Devoutly religious, Miss Dora is the widow of a grifter and a former friend of Tony. She appears in the Williams brothers’ lives when they’ve been in Muncie for less than a year. She takes them into her home and raises them as her sons while working as a housekeeper for $25 a week. Short and stout, Dora instills manners and expectations in the boys. When the brothers face challenges and difficulties, Dora explains that God has a purpose for them in all they’re experiencing.


Dora has a fiery spirit and unyielding pride. Without hesitation she confronts her boss and the boys’ father when they degrade or criticize the brothers. Although she yearns for Williams to join her church, she doesn’t force him.

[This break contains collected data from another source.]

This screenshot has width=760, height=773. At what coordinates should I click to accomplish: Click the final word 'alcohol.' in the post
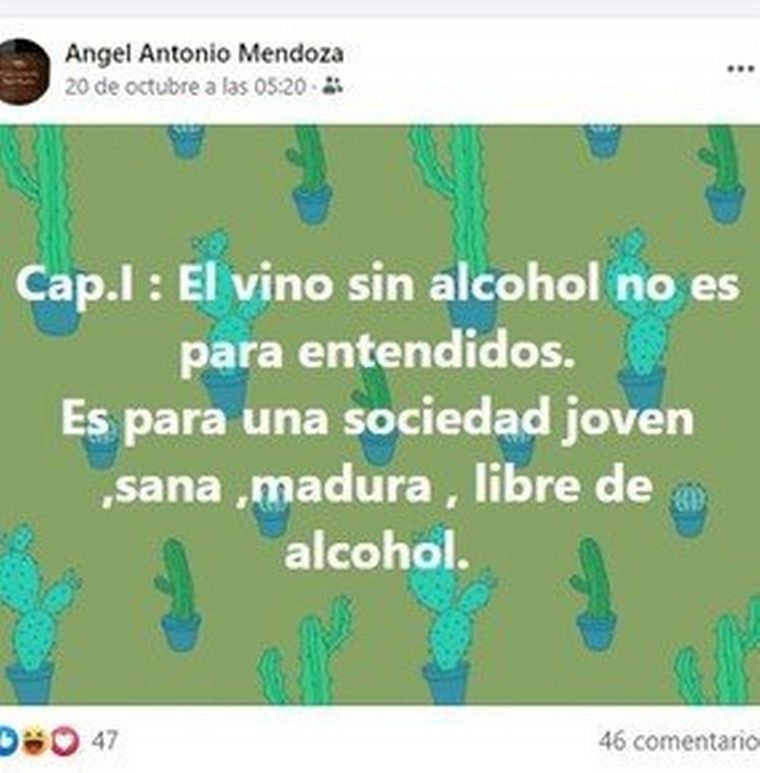[377, 552]
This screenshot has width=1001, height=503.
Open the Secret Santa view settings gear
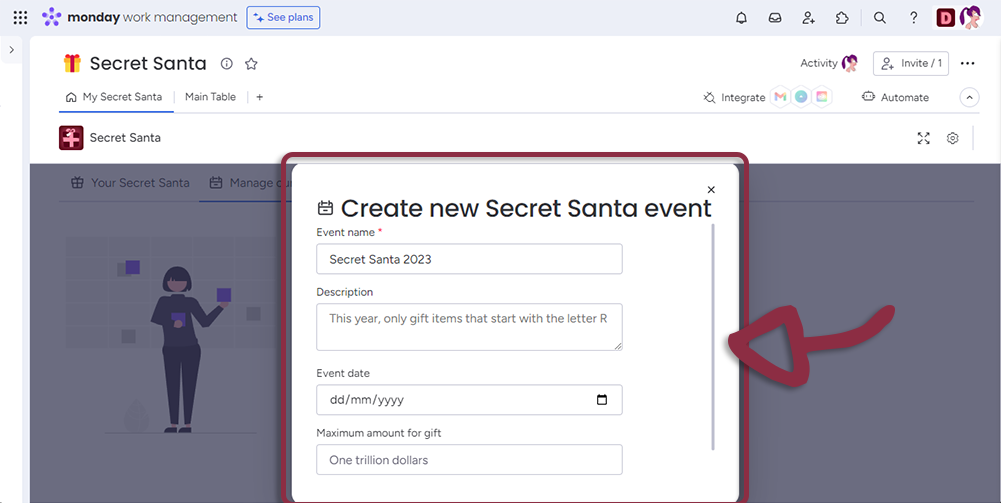pyautogui.click(x=952, y=138)
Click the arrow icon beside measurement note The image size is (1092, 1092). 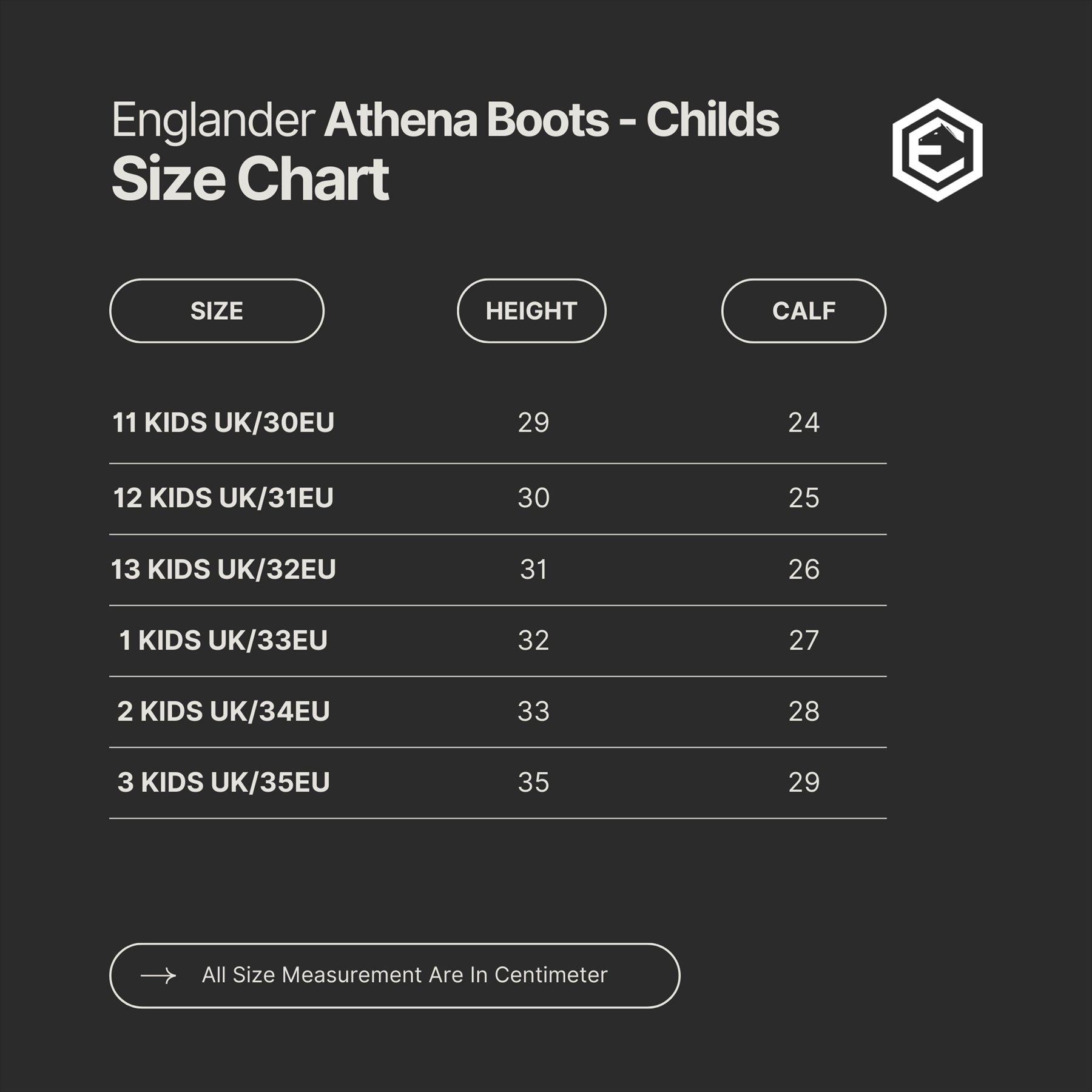(x=158, y=976)
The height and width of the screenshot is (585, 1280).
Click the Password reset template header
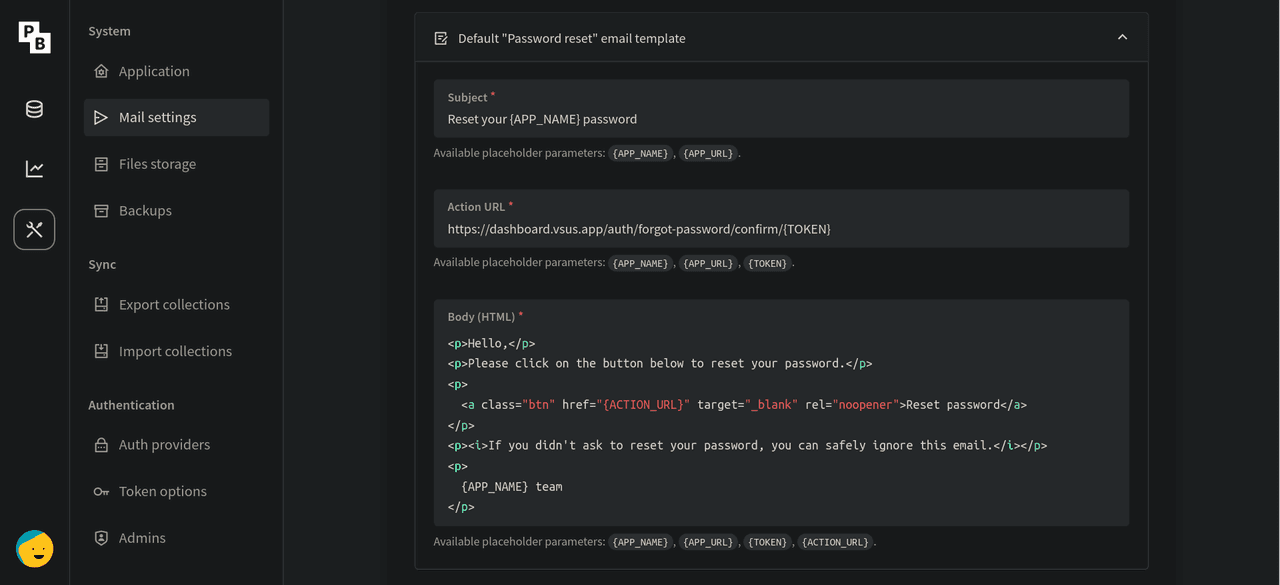click(x=572, y=38)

She seems to have an uncanny awareness of when to demand the boys’ obedience and when to allow them latitude. As he grows older, Williams returns Dora’s devotion and expresses a deep awareness of the sacrifices she has made on their behalf. Mike, however, isn’t as receptive to her hospitality, sometimes sneaking away for days at a time. Nevertheless, Dora finds ways to bring Mike back into the fold.

Mary Cook Williams

Williams has only cloudy memories of Mary, his birth mother. He apparently never gets past the realization that she abandons him and his brother, taking their two younger siblings, while Williams and Mike are on a summer visit with her parents. She comes back into their lives after 10 years and informs them that she had legal custody of them throughout their childhood and that she occasionally came to Muncie and observed them from a distance. This reappearance of their mother after so many years only exacerbates Williams’s perception of abandonment.

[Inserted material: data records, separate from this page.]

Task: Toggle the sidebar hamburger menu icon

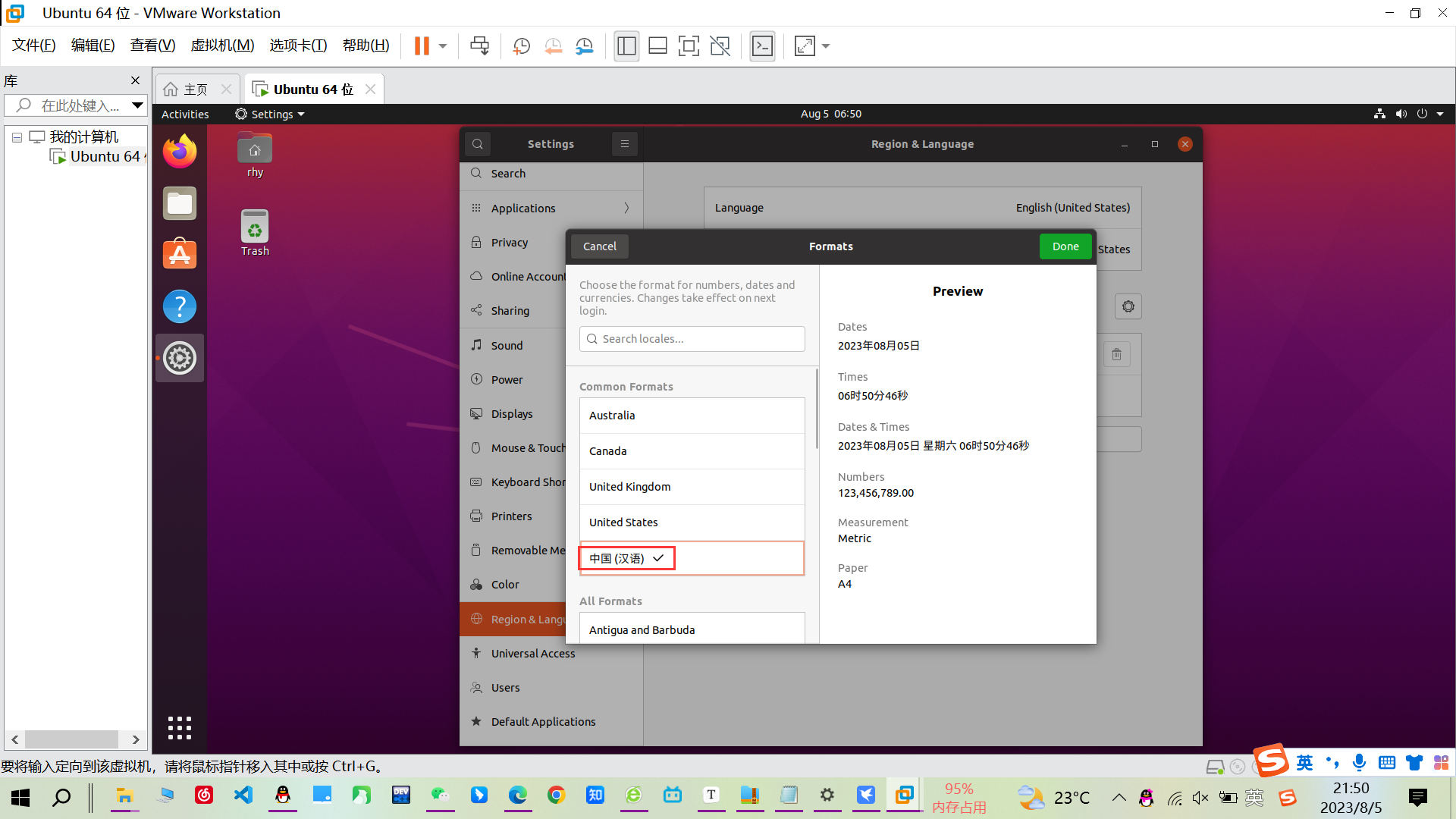Action: click(x=625, y=143)
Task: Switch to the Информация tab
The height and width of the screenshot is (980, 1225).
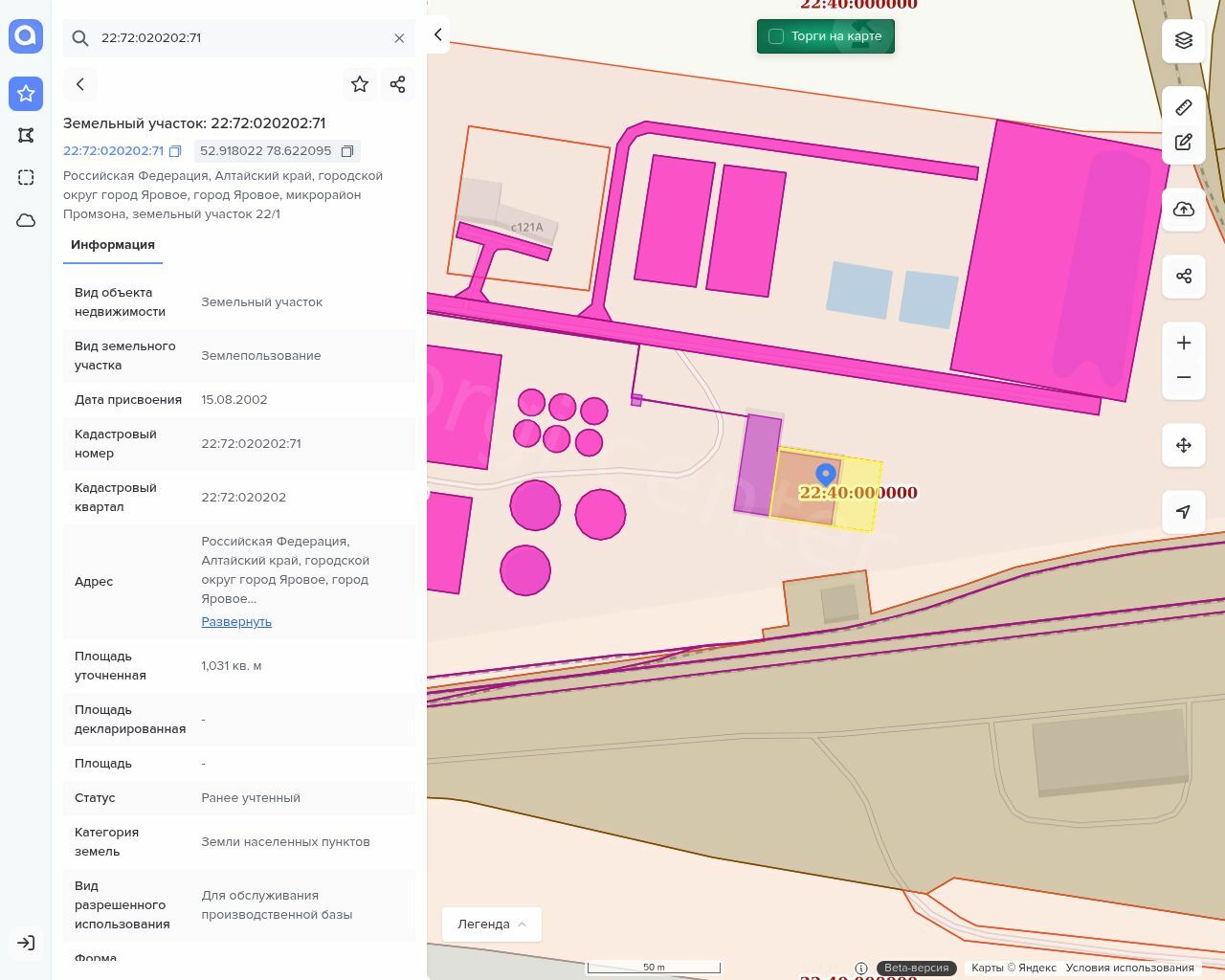Action: click(113, 245)
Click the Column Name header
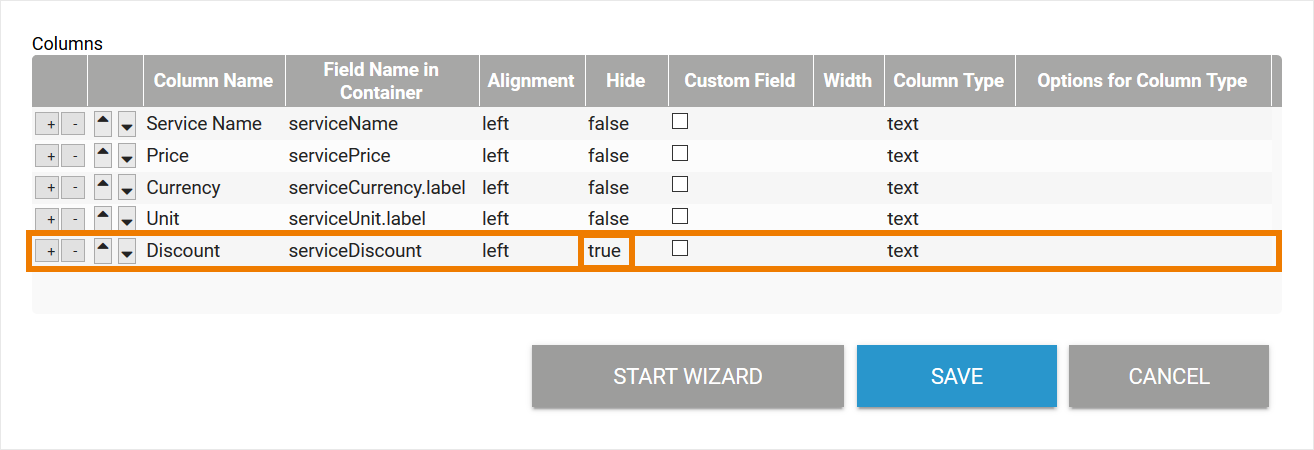1314x450 pixels. [x=213, y=81]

Torn about the leaving her children, Mary sought repeatedly to end her relationship with Tony, who abused and degraded her during his rages related to alcohol use. In addition, she was aware of Tony’s consistent womanizing, including his habit of carrying on multiple affairs with the tavern’s female workers. She tried to remove her children from exposure to their father’s lifestyle. Her struggle with decisions about her circumstances and her children is evident in that she left Tony and returned on multiple occasions.

 

Mary’s younger sister confides to Williams that his mother was the rising star of the family but was abruptly excluded from it when she fell in love with a Black man, married him, and became pregnant with his child. Only because of Grandfather Cook’s intervention are Mary and the children welcome in their Muncie home. The hospitality ends, however, when Mary divorces Tony.

Sara Whitney Williams

Pretty, vivacious, and bright, Sara Whitney—who is one year younger than Williams—was the author’s high school sweetheart. Unlike his earlier romantic dalliances, Williams doesn’t focus on physical closeness and the temptation in describing his relationship with Sara but shares it in emotional terms. He’s devastated when he learns that Sara kissed his father, feeling that she betrayed him. Sara explains that his father and brother were overly flattering and that Tony took advantage of the situation to engage in an entirely inappropriate kiss.

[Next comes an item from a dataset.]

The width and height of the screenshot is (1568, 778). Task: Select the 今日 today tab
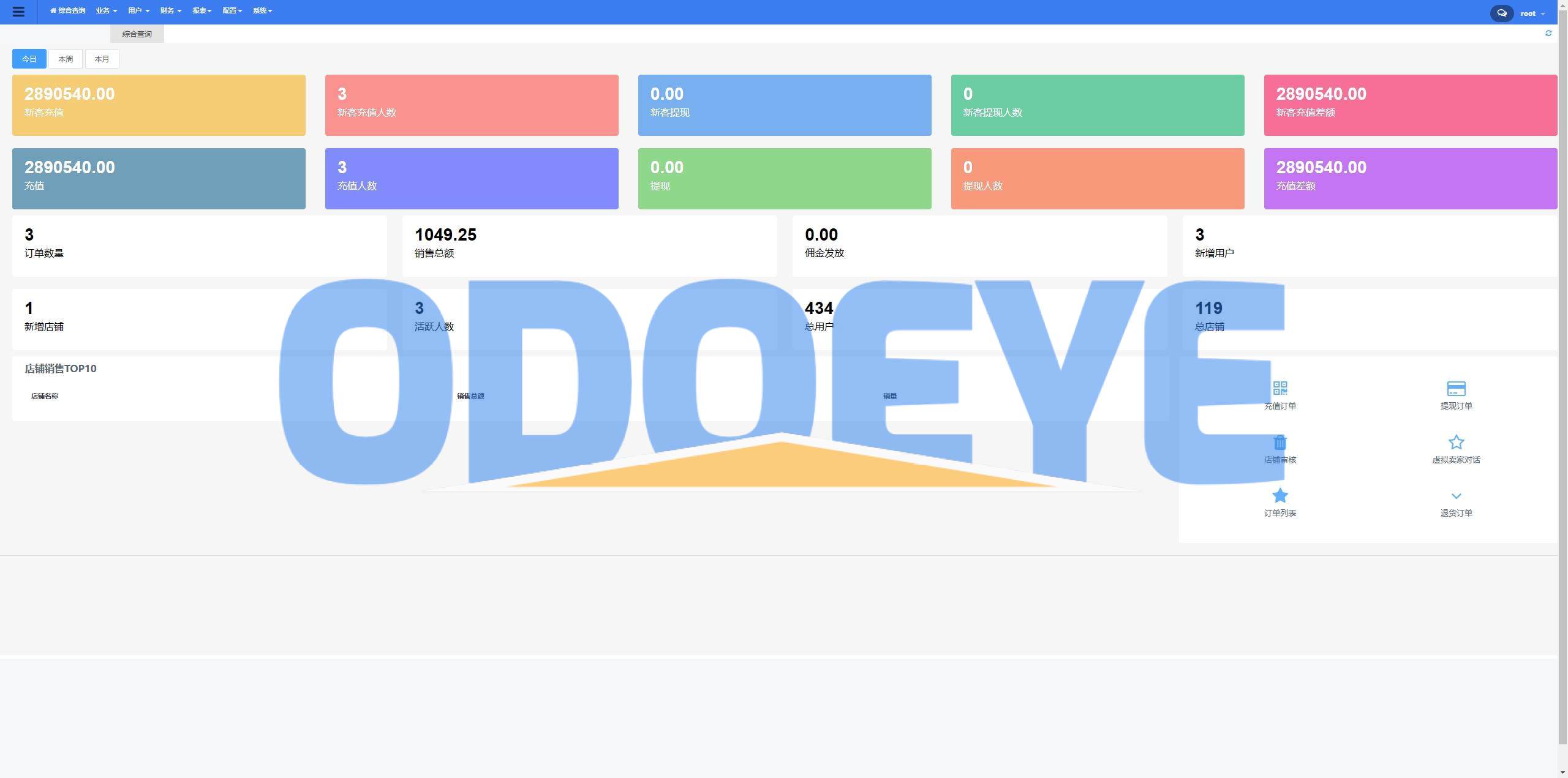[x=29, y=58]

Sara is courageous and clever. When she falls in love with Williams, she works diligently to find ways for them to be together and coolly evades her parents’ curiosity about Williams. She becomes a pariah to her family when they learn that she’s dating a Black college student, and they harangue her until she breaks off the relationship. Eventually, she and Williams reunite, and they marry in 1969.


Sara doesn’t enter the narrative until the last two chapters of the book. In his notes, dedication, and effusive praise of her, however, Williams conveys her overriding importance in his life.